▸ **What to work on**
Pull out every line of the records below that contains the string "menu", and copy each one in full. Count a line only when its letters match that string in the same case.
[Begin Records]
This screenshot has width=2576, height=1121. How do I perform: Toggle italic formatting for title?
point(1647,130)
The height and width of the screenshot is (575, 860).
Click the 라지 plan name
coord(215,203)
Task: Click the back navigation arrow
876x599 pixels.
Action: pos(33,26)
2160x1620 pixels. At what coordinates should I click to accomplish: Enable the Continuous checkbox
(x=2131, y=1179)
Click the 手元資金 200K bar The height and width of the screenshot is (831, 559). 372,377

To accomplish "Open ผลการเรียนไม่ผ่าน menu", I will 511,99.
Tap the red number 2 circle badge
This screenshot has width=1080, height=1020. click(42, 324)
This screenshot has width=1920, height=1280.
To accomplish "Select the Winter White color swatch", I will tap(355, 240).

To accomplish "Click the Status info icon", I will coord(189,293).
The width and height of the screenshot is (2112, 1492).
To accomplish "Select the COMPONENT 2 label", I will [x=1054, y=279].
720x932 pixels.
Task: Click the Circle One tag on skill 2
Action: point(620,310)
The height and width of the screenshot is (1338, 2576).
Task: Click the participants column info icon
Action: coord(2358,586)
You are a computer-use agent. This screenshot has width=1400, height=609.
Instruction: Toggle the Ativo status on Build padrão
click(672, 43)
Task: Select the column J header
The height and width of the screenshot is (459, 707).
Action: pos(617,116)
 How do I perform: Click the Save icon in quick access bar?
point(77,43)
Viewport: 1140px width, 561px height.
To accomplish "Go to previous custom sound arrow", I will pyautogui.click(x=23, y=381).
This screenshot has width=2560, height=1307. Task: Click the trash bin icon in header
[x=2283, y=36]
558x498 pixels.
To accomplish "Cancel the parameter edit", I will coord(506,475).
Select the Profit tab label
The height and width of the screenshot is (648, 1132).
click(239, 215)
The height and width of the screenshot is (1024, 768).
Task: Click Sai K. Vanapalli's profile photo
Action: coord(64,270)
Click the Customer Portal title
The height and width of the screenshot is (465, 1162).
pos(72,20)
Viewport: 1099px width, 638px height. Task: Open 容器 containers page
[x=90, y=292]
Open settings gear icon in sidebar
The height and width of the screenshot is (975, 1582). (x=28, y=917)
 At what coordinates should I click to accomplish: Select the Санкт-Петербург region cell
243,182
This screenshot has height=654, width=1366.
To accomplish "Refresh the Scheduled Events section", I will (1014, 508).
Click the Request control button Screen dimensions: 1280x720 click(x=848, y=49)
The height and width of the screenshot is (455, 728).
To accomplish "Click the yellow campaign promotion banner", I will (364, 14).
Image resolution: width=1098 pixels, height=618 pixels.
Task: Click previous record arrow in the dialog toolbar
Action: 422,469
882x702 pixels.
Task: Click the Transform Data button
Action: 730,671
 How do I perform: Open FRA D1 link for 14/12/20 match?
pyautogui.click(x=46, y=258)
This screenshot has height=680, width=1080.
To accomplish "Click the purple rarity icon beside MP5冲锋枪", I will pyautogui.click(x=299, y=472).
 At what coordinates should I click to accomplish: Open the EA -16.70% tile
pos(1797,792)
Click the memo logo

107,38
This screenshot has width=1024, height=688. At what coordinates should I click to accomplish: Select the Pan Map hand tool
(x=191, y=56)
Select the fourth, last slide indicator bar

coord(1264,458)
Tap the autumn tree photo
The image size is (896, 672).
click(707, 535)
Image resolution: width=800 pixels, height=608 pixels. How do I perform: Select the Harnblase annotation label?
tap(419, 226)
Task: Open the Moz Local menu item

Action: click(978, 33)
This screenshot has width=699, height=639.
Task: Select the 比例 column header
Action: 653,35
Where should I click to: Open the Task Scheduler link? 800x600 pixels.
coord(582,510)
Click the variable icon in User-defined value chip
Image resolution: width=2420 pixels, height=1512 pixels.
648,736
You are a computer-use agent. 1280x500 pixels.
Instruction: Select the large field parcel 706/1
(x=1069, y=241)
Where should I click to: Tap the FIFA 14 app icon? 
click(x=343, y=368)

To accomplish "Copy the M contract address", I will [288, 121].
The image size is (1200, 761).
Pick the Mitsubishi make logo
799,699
[End Records]
▸ **Answer to the task**
To accomplish "Open ผลการเรียนไม่ผ่าน menu", I will 511,99.
Task: Open the Moz Local menu item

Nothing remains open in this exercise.